Brittany Jacobs, 20, a mechanical engineering junior, received her first free flu shot from the Student Health Care Center this fall.
Unlike Jacobs, many students don't take free flu shots offered on campus due to lack of medical knowledge and misunderstandings surrounding the vaccine.
"Every time I pass by the flu shot station in winter I tell myself I should do it, but I never do," she said.
Jacobs, like many students, waited until she actually got sick to start protecting herself.
GatorWell Health Promotion Services and the SHCC stress the importance of the flu shot to students and debunk myths surrounding the vaccine.
The most common of these myths among students is that you can actually contract the flu virus from getting the flu vaccine.
"I've heard of students being afraid to get the flu shot because of the fact that they might experience the flu, but sometimes it's the way that the body reacts," said Joi Alexander, health promotion specialist for GatorWell.

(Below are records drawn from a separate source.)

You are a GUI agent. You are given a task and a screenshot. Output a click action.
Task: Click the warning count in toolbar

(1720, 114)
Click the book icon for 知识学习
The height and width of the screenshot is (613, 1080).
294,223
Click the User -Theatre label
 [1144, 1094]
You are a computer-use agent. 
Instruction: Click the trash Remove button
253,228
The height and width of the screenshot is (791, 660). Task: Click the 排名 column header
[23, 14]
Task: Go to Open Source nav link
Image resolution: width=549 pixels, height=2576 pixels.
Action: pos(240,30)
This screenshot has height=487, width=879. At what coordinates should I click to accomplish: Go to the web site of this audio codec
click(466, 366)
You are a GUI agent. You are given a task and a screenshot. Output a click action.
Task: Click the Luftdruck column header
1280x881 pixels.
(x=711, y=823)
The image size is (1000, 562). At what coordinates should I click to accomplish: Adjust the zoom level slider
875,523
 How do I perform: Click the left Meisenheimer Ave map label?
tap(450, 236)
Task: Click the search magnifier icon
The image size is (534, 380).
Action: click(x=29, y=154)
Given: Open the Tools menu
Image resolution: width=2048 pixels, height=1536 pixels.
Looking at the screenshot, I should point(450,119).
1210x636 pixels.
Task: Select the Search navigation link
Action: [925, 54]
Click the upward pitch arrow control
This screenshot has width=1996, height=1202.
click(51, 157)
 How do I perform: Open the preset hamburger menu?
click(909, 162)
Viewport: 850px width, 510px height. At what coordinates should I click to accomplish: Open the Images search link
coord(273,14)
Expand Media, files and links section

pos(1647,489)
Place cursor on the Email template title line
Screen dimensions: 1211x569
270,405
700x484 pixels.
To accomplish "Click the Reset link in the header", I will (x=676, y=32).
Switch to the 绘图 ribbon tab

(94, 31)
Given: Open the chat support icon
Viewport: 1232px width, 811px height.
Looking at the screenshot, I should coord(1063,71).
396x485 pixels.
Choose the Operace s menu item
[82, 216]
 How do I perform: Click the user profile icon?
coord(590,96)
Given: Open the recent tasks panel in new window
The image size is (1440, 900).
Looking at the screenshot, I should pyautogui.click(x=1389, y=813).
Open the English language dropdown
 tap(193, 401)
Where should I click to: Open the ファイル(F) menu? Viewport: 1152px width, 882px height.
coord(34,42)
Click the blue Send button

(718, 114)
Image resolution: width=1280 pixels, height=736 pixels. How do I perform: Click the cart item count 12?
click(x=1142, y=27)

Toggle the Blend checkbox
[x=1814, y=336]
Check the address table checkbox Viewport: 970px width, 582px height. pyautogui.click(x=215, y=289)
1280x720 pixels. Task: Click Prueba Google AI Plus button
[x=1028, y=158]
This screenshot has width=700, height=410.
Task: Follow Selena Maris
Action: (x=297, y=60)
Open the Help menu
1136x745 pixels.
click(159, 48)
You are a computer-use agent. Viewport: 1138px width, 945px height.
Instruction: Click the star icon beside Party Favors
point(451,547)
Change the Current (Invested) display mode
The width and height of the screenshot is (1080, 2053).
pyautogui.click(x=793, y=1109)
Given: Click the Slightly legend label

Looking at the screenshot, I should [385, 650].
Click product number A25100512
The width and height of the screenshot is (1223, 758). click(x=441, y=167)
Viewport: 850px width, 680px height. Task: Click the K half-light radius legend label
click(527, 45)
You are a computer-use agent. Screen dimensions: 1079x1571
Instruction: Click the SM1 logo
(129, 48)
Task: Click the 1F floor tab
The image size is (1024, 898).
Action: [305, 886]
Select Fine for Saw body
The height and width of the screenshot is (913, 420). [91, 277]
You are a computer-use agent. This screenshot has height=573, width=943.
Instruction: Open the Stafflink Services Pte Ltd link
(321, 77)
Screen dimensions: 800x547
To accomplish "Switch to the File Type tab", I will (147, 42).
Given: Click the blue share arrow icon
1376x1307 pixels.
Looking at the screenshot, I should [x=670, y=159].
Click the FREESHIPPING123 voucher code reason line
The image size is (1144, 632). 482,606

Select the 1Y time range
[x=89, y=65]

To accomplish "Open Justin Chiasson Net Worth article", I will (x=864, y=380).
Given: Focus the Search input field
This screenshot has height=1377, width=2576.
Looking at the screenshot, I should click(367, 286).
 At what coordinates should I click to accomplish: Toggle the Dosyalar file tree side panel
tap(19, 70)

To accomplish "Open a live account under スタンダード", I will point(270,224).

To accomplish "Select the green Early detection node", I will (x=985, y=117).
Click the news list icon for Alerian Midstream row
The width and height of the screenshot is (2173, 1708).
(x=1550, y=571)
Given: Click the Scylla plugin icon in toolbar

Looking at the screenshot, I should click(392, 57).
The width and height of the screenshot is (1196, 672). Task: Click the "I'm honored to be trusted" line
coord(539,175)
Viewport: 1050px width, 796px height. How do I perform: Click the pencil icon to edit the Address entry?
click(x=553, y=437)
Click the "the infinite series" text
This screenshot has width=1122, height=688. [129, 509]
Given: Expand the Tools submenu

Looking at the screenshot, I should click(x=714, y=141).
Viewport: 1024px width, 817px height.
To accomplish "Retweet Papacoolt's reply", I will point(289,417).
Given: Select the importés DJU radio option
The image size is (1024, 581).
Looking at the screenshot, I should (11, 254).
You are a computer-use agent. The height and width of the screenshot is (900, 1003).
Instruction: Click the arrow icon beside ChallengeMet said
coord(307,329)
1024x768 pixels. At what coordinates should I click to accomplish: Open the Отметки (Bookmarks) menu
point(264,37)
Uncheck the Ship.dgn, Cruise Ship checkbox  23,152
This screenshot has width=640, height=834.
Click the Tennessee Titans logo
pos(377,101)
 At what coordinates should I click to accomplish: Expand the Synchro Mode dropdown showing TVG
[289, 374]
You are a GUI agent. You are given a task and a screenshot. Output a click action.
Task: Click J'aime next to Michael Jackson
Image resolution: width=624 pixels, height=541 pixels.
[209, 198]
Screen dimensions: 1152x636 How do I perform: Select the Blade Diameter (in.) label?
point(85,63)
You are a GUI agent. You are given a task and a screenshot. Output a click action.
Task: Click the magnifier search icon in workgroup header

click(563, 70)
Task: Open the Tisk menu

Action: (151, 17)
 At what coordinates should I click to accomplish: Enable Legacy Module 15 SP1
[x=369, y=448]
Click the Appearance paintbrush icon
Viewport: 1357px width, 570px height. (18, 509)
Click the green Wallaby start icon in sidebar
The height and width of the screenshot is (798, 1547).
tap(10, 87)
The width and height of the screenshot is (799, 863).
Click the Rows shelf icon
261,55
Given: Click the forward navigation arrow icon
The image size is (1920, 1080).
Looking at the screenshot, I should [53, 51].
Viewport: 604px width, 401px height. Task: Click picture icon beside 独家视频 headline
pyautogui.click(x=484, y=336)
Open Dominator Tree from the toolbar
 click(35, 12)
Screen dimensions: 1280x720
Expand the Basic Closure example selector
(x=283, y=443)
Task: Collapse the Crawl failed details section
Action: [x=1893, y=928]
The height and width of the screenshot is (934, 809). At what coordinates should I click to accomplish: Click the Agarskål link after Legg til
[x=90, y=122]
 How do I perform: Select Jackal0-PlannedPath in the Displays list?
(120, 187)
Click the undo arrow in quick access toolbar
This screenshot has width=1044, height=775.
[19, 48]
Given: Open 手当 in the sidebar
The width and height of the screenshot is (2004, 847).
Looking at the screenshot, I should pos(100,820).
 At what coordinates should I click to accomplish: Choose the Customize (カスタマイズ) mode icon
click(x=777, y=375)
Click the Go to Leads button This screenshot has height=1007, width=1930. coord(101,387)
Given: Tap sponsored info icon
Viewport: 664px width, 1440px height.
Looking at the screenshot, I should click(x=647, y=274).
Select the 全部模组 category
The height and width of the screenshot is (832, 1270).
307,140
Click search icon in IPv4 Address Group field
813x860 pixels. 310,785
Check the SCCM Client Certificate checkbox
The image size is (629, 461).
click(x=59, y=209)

This reaction to the shot, which is not actually the flu, should go away in two or three days.
Catherine Seemann, marketing specialist for the SHCC, understands that many of the students with the belief that the flu shot can give you the flu are actually confusing the flu with the common cold.
Another important thing to know is that the flu vaccine does not protect the body from the flu virus until two weeks after vaccination, she said.
And, although rare, you might get sick after a flu shot if there is a flu virus strain circulating that is not covered by that season's flu shot, Seemann said.
The Centers for Disease Control and Prevention conducts research that will accurately predict what strains of the flu virus should be covered by the flu vaccine that season, she said.
"Nearly all of the time," she said, "the vaccine will protect you."